Re: [PATCH v2 3/3] x86/PVH: Support relocatable dom0 kernels

All of lore.kernel.org
 help / color / mirror / Atom feed

From: "Roger Pau Monné" <roger.pau@citrix.com>
To: Jason Andryuk <jason.andryuk@amd.com>
Cc: xen-devel@lists.xenproject.org, Jan Beulich <jbeulich@suse.com>,
	Andrew Cooper <andrew.cooper3@citrix.com>, Wei Liu <wl@xen.org>,
	George Dunlap <george.dunlap@citrix.com>,
	Julien Grall <julien@xen.org>,
	Stefano Stabellini <sstabellini@kernel.org>
Subject: Re: [PATCH v2 3/3] x86/PVH: Support relocatable dom0 kernels
Date: Thu, 14 Mar 2024 10:48:52 +0100	[thread overview]
Message-ID: <ZfLIBHTbcbGqFAhY@macbook> (raw)
In-Reply-To: <20240313193021.241764-4-jason.andryuk@amd.com>

On Wed, Mar 13, 2024 at 03:30:21PM -0400, Jason Andryuk wrote:
> Xen tries to load a PVH dom0 kernel at the fixed guest physical address
> from the elf headers.  For Linux, this defaults to 0x1000000 (16MB), but
> it can be configured.
> 
> Unfortunately there exist firmwares that have reserved regions at this
> address, so Xen fails to load the dom0 kernel since it's not RAM.
> 
> The PVH entry code is not relocatable - it loads from absolute
> addresses, which fail when the kernel is loaded at a different address.
> With a suitably modified kernel, a reloctable entry point is possible.
> 
> Add XEN_ELFNOTE_PVH_RELOCATION which specifies the minimum, maximum and
> alignment needed for the kernel.  The presence of the NOTE indicates the
> kernel supports a relocatable entry path.
> 
> Change the loading to check for an acceptable load address.  If the
> kernel is relocatable, support finding an alternate load address.
> 
> Link: https://gitlab.com/xen-project/xen/-/issues/180
> Signed-off-by: Jason Andryuk <jason.andryuk@amd.com>
> ---
> ELF Note printing looks like:
> (XEN) ELF: note: PVH_RELOCATION = min: 0x1000000 max: 0xffffffff align: 0x200000
> 
> v2:
> Use elfnote for min, max & align - use 64bit values.
> Print original and relocated memory addresses
> Use check_and_adjust_load_address() name
> Return relocated base instead of offset
> Use PAGE_ALIGN
> Don't load above max_phys (expected to be 4GB in kernel elf note)
> Use single line comments
> Exit check_load_address loop earlier
> Add __init to find_kernel_memory()
> ---
>  xen/arch/x86/hvm/dom0_build.c      | 108 +++++++++++++++++++++++++++++
>  xen/common/libelf/libelf-dominfo.c |  13 ++++
>  xen/include/public/elfnote.h       |  11 +++
>  xen/include/xen/libelf.h           |   3 +
>  4 files changed, 135 insertions(+)
> 
> diff --git a/xen/arch/x86/hvm/dom0_build.c b/xen/arch/x86/hvm/dom0_build.c
> index 0ceda4140b..5c6c0d2db3 100644
> --- a/xen/arch/x86/hvm/dom0_build.c
> +++ b/xen/arch/x86/hvm/dom0_build.c
> @@ -537,6 +537,108 @@ static paddr_t __init find_memory(
>      return INVALID_PADDR;
>  }
>  
> +static bool __init check_load_address(
> +    const struct domain *d, const struct elf_binary *elf)
> +{
> +    paddr_t kernel_start = (paddr_t)elf->dest_base & PAGE_MASK;

Are you sure this is correct?  If a program header specifies a non-4K
aligned load address we should still try to honor it.  I think this is
very unlikely, but still we shouldn't apply non-requested alignments
to addresses coming from the ELF headers.

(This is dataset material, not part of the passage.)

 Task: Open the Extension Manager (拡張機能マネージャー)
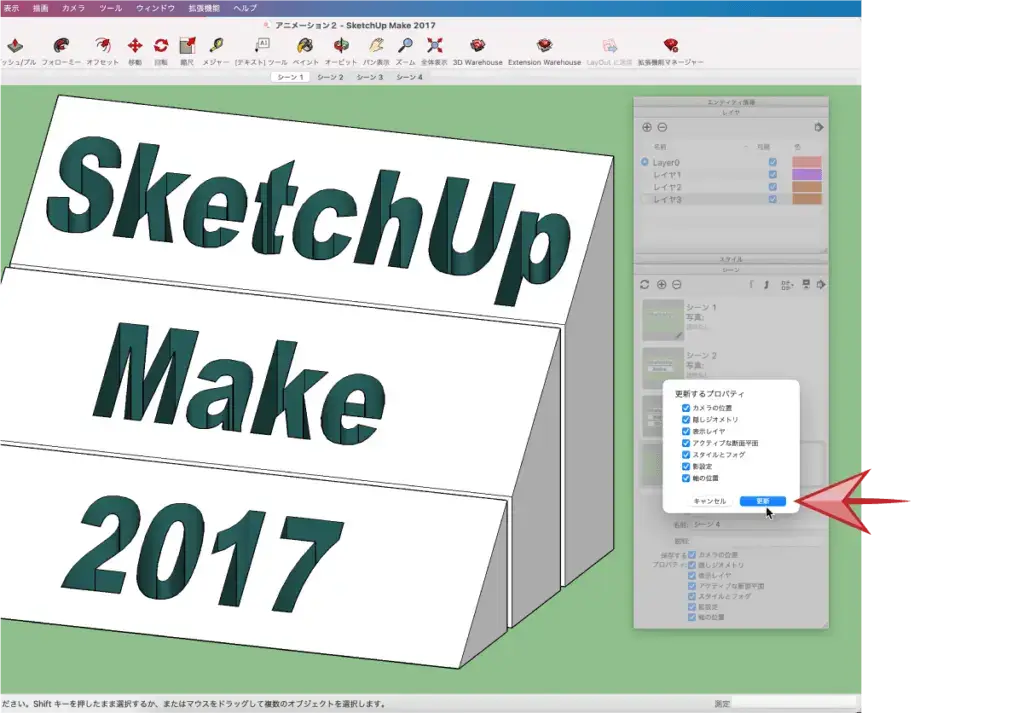tap(671, 46)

> +    paddr_t kernel_end = PAGE_ALIGN((paddr_t)elf->dest_base + elf->dest_size);
> +    unsigned int i;
> +
> +    /*
> +     * The memory map is sorted and all RAM regions starts and sizes are
> +     * aligned to page boundaries.

Relying on sizes to be page aligned seems fragile: it might work now
because of the order in which pvh_setup_vmx_realmode_helpers() first
reserves memory for the TSS and afterwards for the identity page
tables, but it's not a property this code should assume.

> +     */
> +    for ( i = 0; i < d->arch.nr_e820; i++ )
> +    {
> +        paddr_t start = d->arch.e820[i].addr;
> +        paddr_t end = d->arch.e820[i].addr + d->arch.e820[i].size;
> +
> +        if ( start >= kernel_end )
> +            return false;
> +
> +        if ( start <= kernel_start &&
> +             end >= kernel_end &&
> +             d->arch.e820[i].type == E820_RAM )

Nit: I would maybe do the type check before the boundary ones, as it's
pointless to do boundary checking on a region of a non-RAM type.  But
I guess you could also see it the other way around.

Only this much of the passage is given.